Saturday, September 24, 2016

Crying Freeman

   As I was messaging my friend, telling them I was watching Crying Freeman their first response was "Huh? What's that?" so I explained that it's a 90's action-thriller starring Mark Dacascos. "Who?" Sigh. Mark Dacascos is a national treasure that too many people don't know exist. He never got the fame of Jean Claude Van Damme, or even Dolph Lundgren, but to the action junkies like me, he's a reliable ass-kicker with charisma and good looks. When he lands a leading role, like this one in Crying Freeman... I pay attention.

   In The Crow: Stairway to Heaven, a well-received TV series re-imagining the cult favorite movie starring Brandon Lee, Dacascos played the iconic title role. He also starred in Drive, a crazy, fast, and wild late-90's actioner directed by Steve Wang (same guy behind Guyver 2: Dark Hero, which is a pretty awesome flick). Dacascos also starred in The Brotherhood of the Wolf, an under-seen genre-bending gem in which Mark kicked so much ass. My belabored point being is that whenever he's in something, it's usually (but not always) awesome. Crying Freeman was no exception. It's a perfect leading-man vehicle for Dacascos, from the director of The Brotherhood of the Wolf, oozing with style, and crackling with action scenes.

   The movie itself isn't 'great', but it's great entertainment nevertheless. It's story is a bit tangled, but is really rather simple. A legendary hitman rebels against the law and tradition of his clan and spares the life of a beautiful woman who custom dictates he must kill. This one act of mercy sends his life into a tailspin and kicks off a chain of events with far reaching implications. Suddenly, the hunter has become the hunted! There much be hundreds of movies that fit a description nearly identical to this. But what Crying Freeman lacks it fundamental originality it makes up for with charisma, style, and it's own twist on things.

   The movie is an adaptation of the anime, or a manga, both of the same name. In all truthfulness, I've neither seen nor read either one, so it's not too important to me personally which it's adapting. Having said that, I've looked around online and fan reception to the movie is generally positive. They all seem to agree that while it's not the best thing in the world, it's really fun and pretty good. That's pretty much my own stance on it too. The pivotal romance plot at the heart of the movie is... well, kinda dumb. Words which are hardly my own, but I couldn't find a better way to say it. Dacascos' hitman named Yo, takes one look at this woman and it changes his life I guess.

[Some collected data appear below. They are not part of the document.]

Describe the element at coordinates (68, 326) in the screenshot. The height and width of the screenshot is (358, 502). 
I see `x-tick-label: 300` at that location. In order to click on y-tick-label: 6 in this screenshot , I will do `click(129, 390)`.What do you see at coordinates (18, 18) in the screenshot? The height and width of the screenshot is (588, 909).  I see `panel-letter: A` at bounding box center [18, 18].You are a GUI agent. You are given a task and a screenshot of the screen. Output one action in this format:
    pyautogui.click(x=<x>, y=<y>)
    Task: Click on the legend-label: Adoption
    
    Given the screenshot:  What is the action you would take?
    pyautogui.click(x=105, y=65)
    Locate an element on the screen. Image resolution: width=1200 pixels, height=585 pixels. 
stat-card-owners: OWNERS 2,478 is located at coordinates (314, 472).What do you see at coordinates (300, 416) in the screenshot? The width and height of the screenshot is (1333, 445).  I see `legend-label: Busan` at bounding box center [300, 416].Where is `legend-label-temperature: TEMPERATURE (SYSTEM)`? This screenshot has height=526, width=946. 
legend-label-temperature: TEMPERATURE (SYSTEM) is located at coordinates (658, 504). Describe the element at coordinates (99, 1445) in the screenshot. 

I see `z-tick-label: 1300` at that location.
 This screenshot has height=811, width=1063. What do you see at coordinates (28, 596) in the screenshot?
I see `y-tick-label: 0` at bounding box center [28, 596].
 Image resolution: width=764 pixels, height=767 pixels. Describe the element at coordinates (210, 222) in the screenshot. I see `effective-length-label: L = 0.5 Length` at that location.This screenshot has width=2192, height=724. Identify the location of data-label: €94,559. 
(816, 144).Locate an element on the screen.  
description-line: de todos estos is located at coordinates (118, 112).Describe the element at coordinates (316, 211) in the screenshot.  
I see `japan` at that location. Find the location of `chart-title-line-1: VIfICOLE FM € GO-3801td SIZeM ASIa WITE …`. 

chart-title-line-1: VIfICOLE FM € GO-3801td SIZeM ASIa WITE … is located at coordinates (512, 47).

   In a crime thriller about the Yakuza, gang wars, dirty cops, murder, politics, and assassins... love at first sight seems woefully out of place. It's bearable though, due in no small part to the movie's storybook-esque approach to the material. The action scenes are almost always in slow motion, and instead of being accompanied by a pulse pounding techno soundtrack, the score is somber and emotional. Characters frequently narrate flashbacks, elaborating on events to the audience with impassioned voices. This might sound a bit hokey, but it's not. Not really. The movie's low key tone and introspective nature lend itself more to a theatrical melodrama as opposed to a high-octane action movie. So, it works.

   It also brings to mind a lot of the 'heroic bloodshed' flicks in Hong Kong cinema. The stuff John Woo built his career on. Crying Freeman is kind of a comic book version of The Killer by way of a moody stage play. With that comparison in hand, energetic and stylish action scenes seem comfortably familiar even in this contemplative setting. Yo is a morally and ethically conflicted killer, but he's also a damn good killer. The movie infrequently explodes into meticulously crafted action scenes that seem to rain bullets and blood down on the audience with enthusiastic glee half-hidden behind its straight-faced facade.

   For every longing stare, love scene, and shot of Mark's bare ass, there's an equal amount of inventive violence and sizzling gunplay. If you can stand the oddly muddled story, the general melodrama and the underdeveloped romance, you might be surprised by how refreshing Crying Freeman is. For all it's bloodshed and slow motion, the serene and thoughtful approach to the material occasionally has the movie approaching something resembling... beautiful. But, what do I know? I'm here for the backflips, blood spray, shootouts and sword fights. This movie has plenty of that stuff. Maybe not in excessive doses like a John Woo flick, but enough to keep an action junkie like me smiling throughout.

   At the end of the day, Crying Freeman is a perfectly adequate style over substance hitman thriller that boasts a decent performance from Mark Dacascos, and a high enough 'cool' factor, that it could've been a big hit. I've no idea why this movie languishes in relative obscurity. If you have the opportunity to watch it, by all means, it's a fun time just waiting to be had.